Source text START
Know all by these presents, that effective as of September 9, 2015 the
undersigned hereby constitutes and appoints each of Robert P. Capps and Guy M.
Malden, or either of them signing singly, and with full power of substitution,
the undersigned's true and lawful attorney-in-fact to:
(1)	prepare, execute in the undersigned's name and on the undersigned's behalf,
and submit to the U.S. Securities and Exchange Commission (the "SEC") a Form ID,
including amendments thereto, and any other documents necessary or appropriate
to obtain codes and passwords enabling the undersigned to make electronic
filings with the SEC of reports required by Section 16 (a) of the Securities
Exchange Act of 1934 or any rule or regulation of the SEC;
(2)	execute for and on behalf of the undersigned, in the undersigned's capacity
as an officer and/or director of Mitcham Industries, Inc. (the "Company"), Forms
3, 4, and 5 in accordance with Section 16(a) of the Securities Exchange Act of
1934 and the rules thereunder;
(3)	do and perform any and all acts for and on behalf of the undersigned which
may be necessary or desirable to complete and execute any such form 3, 4, or 5,
complete and execute any amendment or amendments thereto, and timely file such
form with the SEC and any stock exchange or similar authority; and
(4)	take any other action of any type whatsoever in connection with the
foregoing which, in the opinion of such attorney-in-fact, may be of benefit to,
in the best interest of, or legally required by, the undersigned, it being
understood that the documents executed by such attorney-in-fact on behalf of the
undersigned pursuant to this Power of Attorney shall be in such form and shall
contain such terms and conditions as such attorney-in-fact may approve in such
attorney-in-fact's discretion.
Source text END
▶ [Activity list]
**a)** In the power of attorney, who are named as the undersigned's attorneys-in-fact?
**b)** Carry the power of attorney forward, starting after its last sentence.
The data has no connection to the power of attorney.
Data START
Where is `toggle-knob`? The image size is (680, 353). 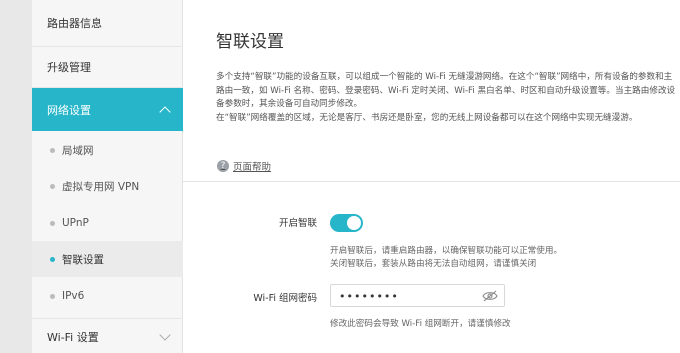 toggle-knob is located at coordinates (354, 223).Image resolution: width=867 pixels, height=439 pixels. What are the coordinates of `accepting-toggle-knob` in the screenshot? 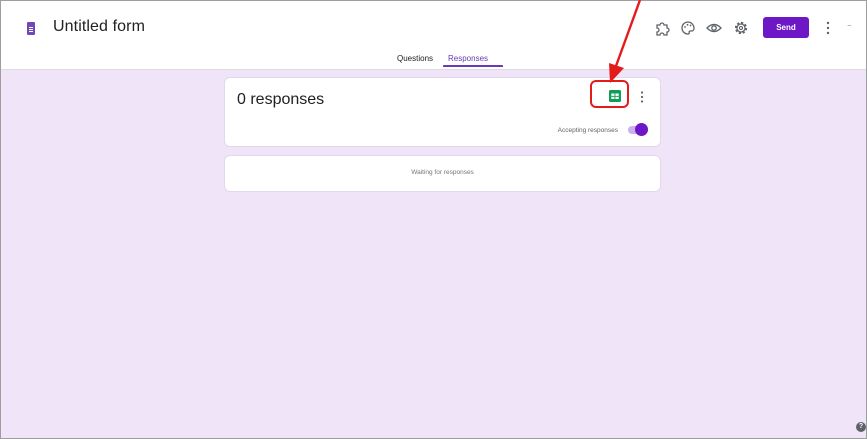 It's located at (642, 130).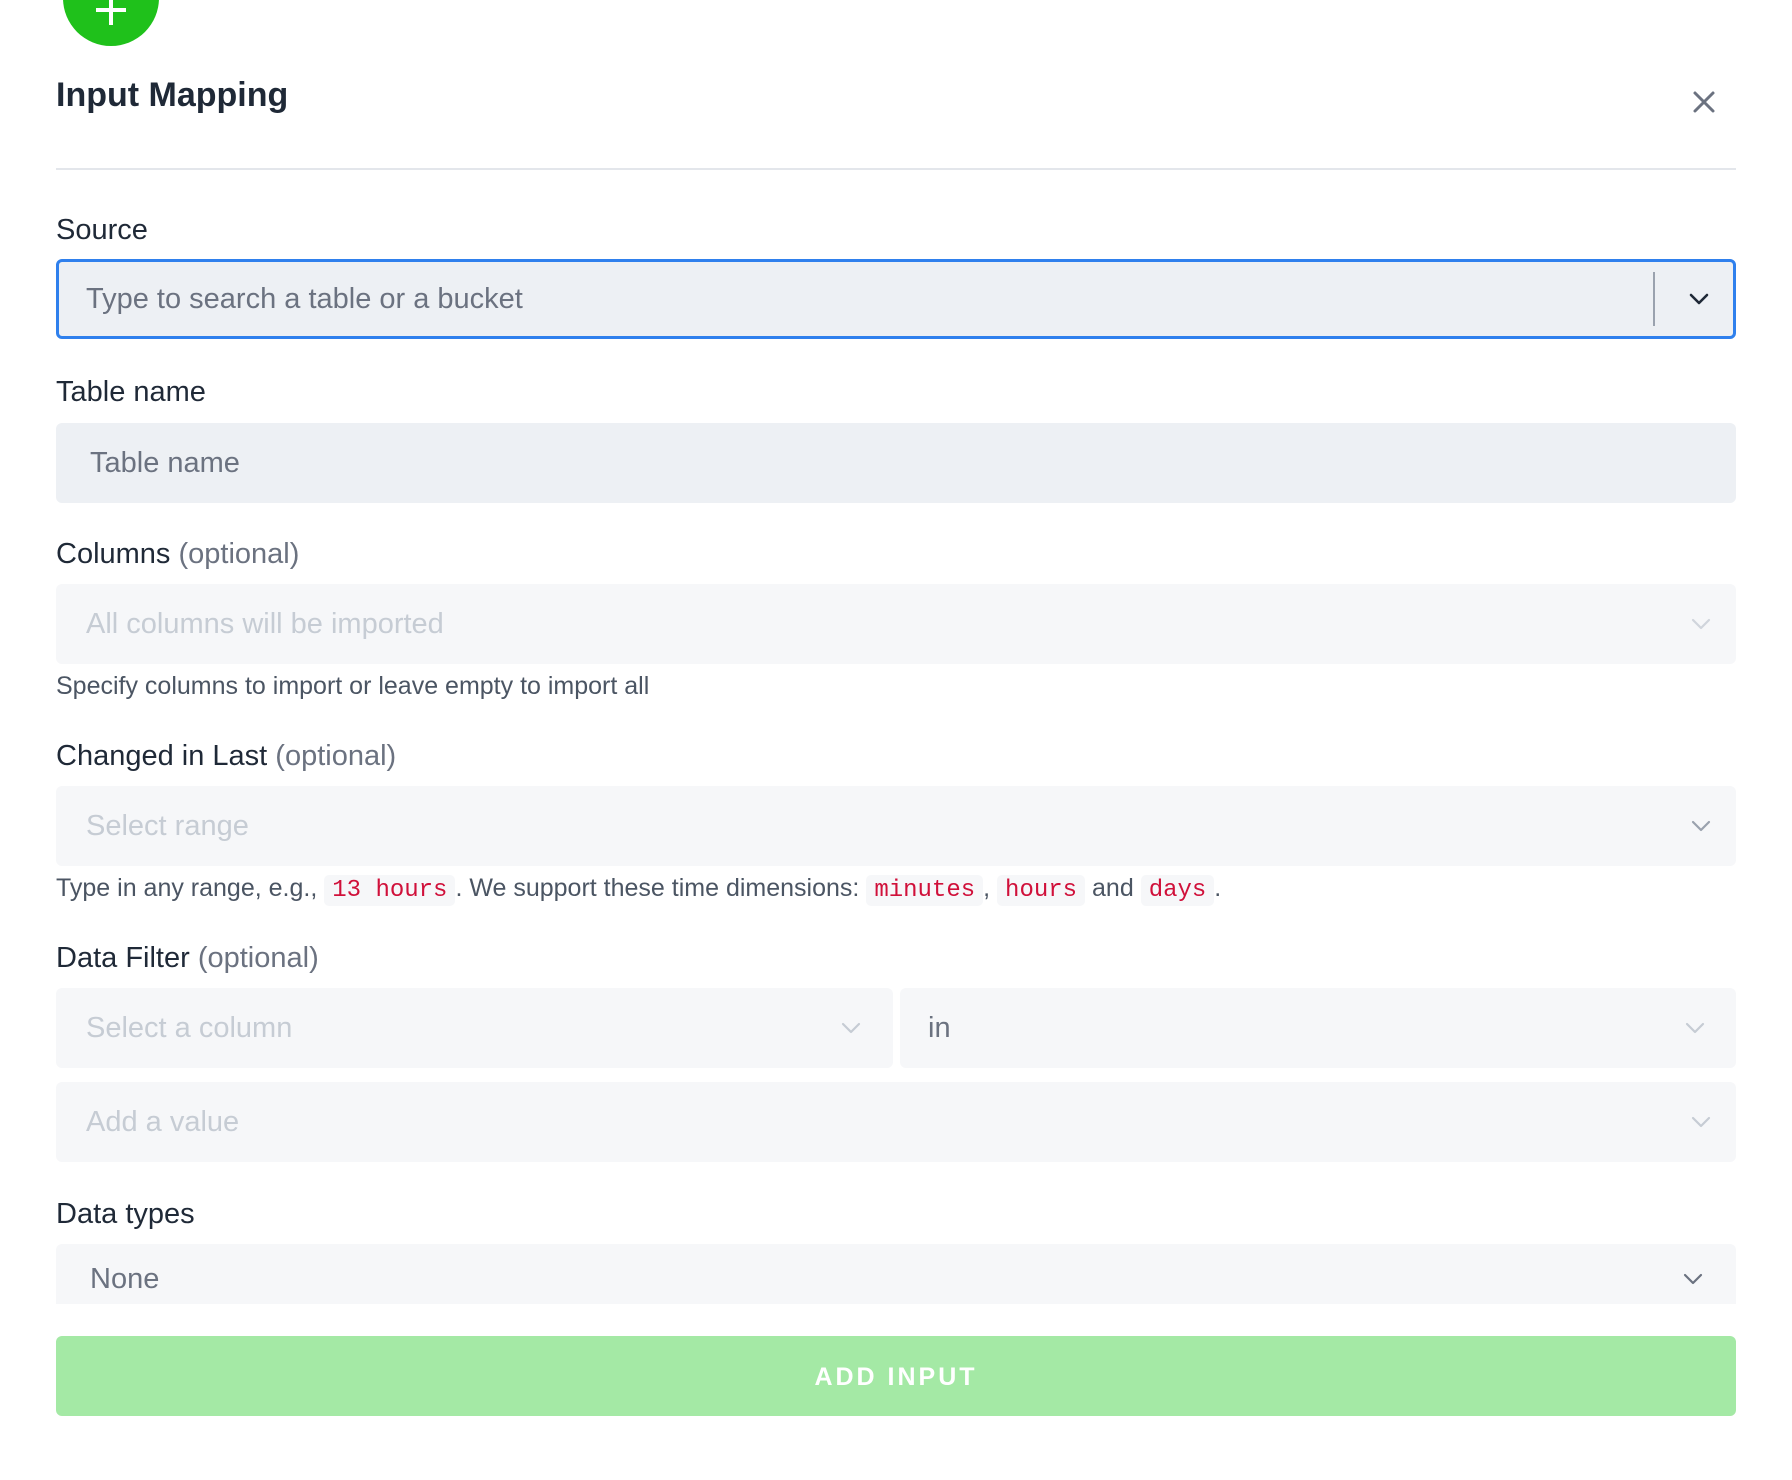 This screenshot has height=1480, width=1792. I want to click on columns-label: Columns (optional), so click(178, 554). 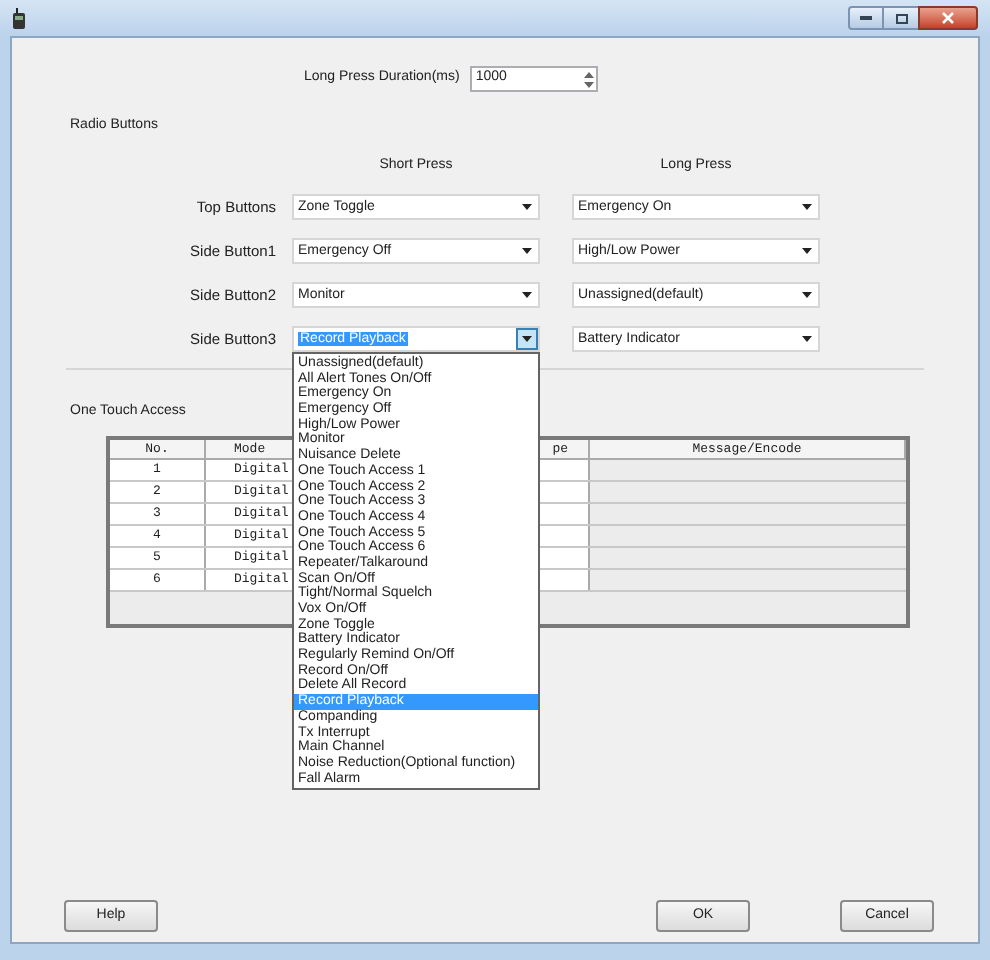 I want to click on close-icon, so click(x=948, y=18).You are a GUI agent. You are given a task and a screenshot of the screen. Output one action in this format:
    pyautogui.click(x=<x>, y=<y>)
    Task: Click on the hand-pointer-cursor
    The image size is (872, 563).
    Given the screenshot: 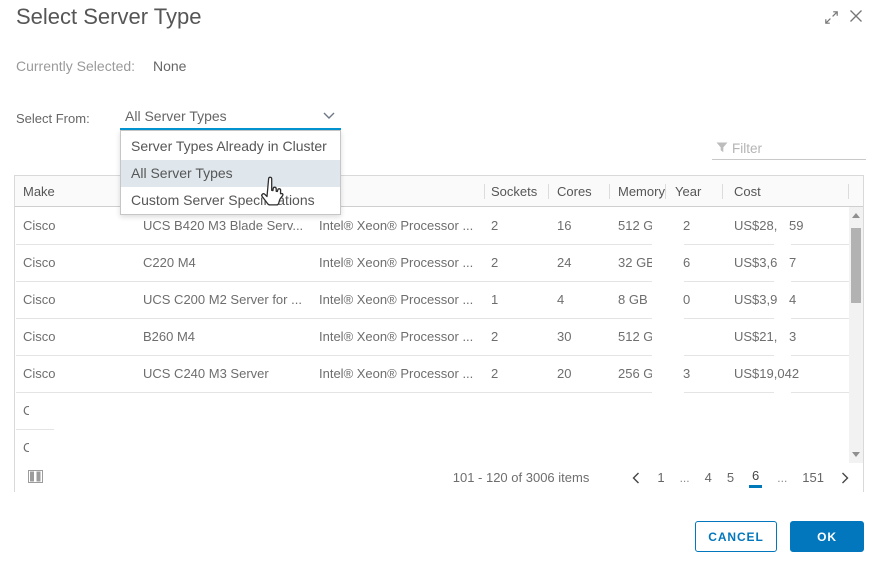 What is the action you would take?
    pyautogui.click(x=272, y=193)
Data END
▶ [Task-by-task outputs]
**a)** Robert P. Capps and Guy M. Malden

**b)**
The undersigned hereby grants to each such attorney-in-fact full power and
authority to do and perform any and every act and thing whatsoever requisite,
necessary, or proper to be done in the exercise of any of the rights and powers
herein granted, as fully to all intents and purposes as the undersigned might or
could do if personally present, with full power of substitution or revocation,
hereby ratifying and confirming all that such attorney-in-fact, or such
attorney-in-fact's substitute or substitutes, shall lawfully do or cause to be
done by virtue of this power of attorney and the rights and powers herein
granted. The undersigned acknowledges that the foregoing attorneys-in-fact, in
serving in such capacity at the request of the undersigned, are not assuming,
nor is the Company assuming, any of the undersigned's responsibilities to comply
with Section 16 of the Securities Exchange Act of 1934.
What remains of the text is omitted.